Mi ciclo menstrual se puede resumir del siguiente modo:
Fase preovulación (días posteriores a la regla): Estoy llena de plenitud, tengo energía para dar y regalar y me siento eufórica. Amo a mi chico por encima de todo y sólo veo en él un cúmulo de buenas intenciones y virtudes. Me visto con colores alegres, me pinto los labios de rojo y soy capaz de trabajar 12 horas seguidas sin rechistar. Cuando llego a casa hago todas mis tareas con la música bien alta. Música alegre y marchosa que se convierte en la banda sonora de una comedia americana donde todo sale bien y donde todo el mundo es guapo. Hago mil planes divertidos y estupendos y pienso que la vida me sonríe. Soy feliz. Siento que todos los hombres me desean. Me creo la hermana guapa de Ava Gardner.
Fase ovulación (unas dos semanas después de la regla): Tengo un dolor punzante en la parte baja del vientre. Se aumenta la secreción vaginal (flujo) lo que en mí significa caminar como un caracol. Me siento tan excitada que paso de ser la hermana guapa de Ava Gardner a ser la hermana salida de una actriz porno. Camino con el culo en pompa y parezco una gata en celo. Me ataca el síndrome del nido, lo que significa que me pongo a ordenar, colocar y hacer limpieza de todos los armarios y cajones de mi casa. Luego continúo con mi lugar de trabajo y cuando termino de ordenar mi despacho, le pido a algún compañero que me deje hacer limpieza en su cajón. Nada para mí está lo suficientemente limpio, desinfectado y ordenado.

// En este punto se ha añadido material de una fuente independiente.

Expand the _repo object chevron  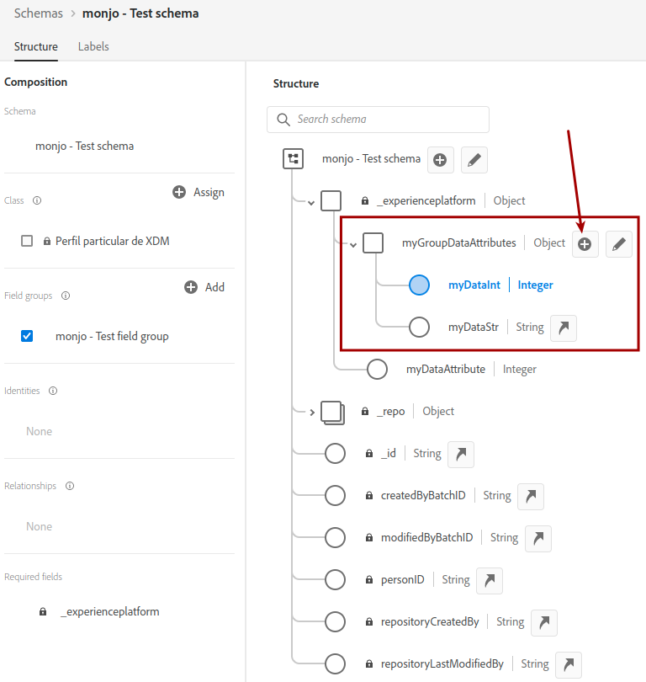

Fase postovulación (días antes de la regla): La vida ha dejado de ser maravillosa para convertirse en algo por lo que no merece la pena seguir luchando. Me hincho como un zeppelín y el pecho me duele hasta con el roce de las sábanas. Mi pelo y mi cara se vuelve aceitosa y un enorme grano me sale en la barbilla. Siento que mi chico ha dejado de quererme y desconfío de todos sus movimientos. Sólo veo en él un cúmulo de malas intenciones y defectos. Protesto porque no tengo más que trabajo y se lo comunico a mi jefe con los ojos rojos a punto de descargar. Llego a mi casa y compruebo que tengo mil cosas por hacer. Pongo música triste, muy triste (léase Los Secretos, Maná o boleros desgarradores) y me pongo a llorar. Lloro sin saber bien el motivo, pero me siento la persona más desdichada del planeta. No quiero hacer planes, todo me parece un rollo y no me apetece arreglarme, sólo puedo vestirme de negro y ponerme una capa bien gorda de maquillaje que tape la costra que tengo en la barbilla por el grano que tuve la semana anterior. Nadie me desea, me siento gorda. Me siento la hermana fea de Rossy de Palma.

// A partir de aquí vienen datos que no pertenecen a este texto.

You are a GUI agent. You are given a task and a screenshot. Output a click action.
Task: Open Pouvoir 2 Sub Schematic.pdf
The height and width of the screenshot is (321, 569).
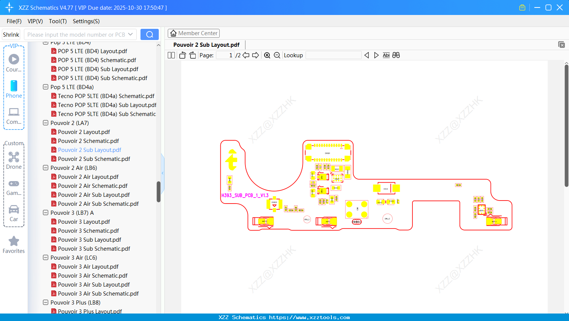93,159
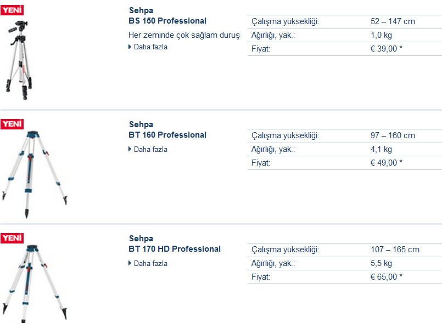Click the YENİ badge on BT 170 HD
Screen dimensions: 442x323
[12, 238]
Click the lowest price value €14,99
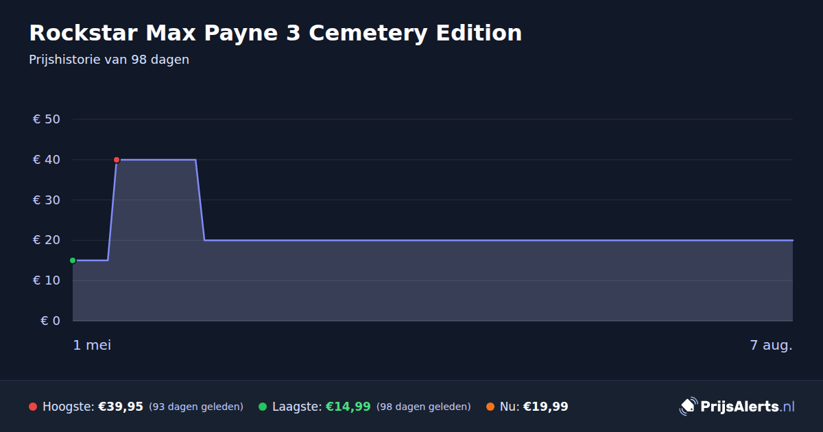 point(348,407)
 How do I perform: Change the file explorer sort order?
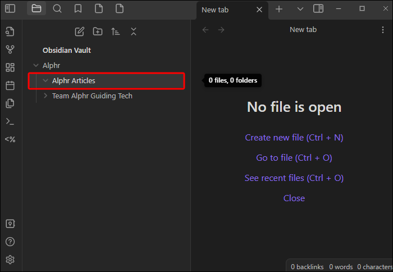tap(116, 31)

La regla: Tengo un dolor de ovarios que me deja doblada. Desayuno, como, meriendo y ceno cantidades industriales de ibuprofeno. En mi bolso sólo se encuentran tampones y toallitas íntimas individuales. También me duele la espalda y absolutamente todas las articulaciones. Tengo nauseas y diarrea. Me baja tanto la tensión que camino arrastrando los píes. Comienzo a desinflarme. No pongo música ni hago nada en casa, sólo me apetece estar tumbada en el sofá y ver banalidades en la tele. Necesito a mi chico, sólo veo en él amor y ternura. Le exijo que me abrace por las noches y me diga, cada dos minutos, que soy el amor de su vida. Si se aleja de mí más de dos metros, le busco, me acurruco y ronroneo. Me convierto en el hermano empalagoso de Mimosín.
Y cuando termina esta fase, vuelta a empezar...
Éste cambio continuo de hormonas me hace ser una persona inestable, desequilibrada y desquiciada. A veces me hago un lío y todos los ciclos se me mezclan. Entonces me convierto en el Dr. Jekyll y Mr. Hyde.
Y luego vas tú y me dices que tengo altibajos. ¿Altibajos? Lo que no sé es como no estoy ingresada en el Hospital Braulio Moyano, con una camisa de fuerza, mirando al infinito y acunando un bebé imaginario.
Por favor, dioses del Olimpo, en mi próxima vida me pido ser hombre.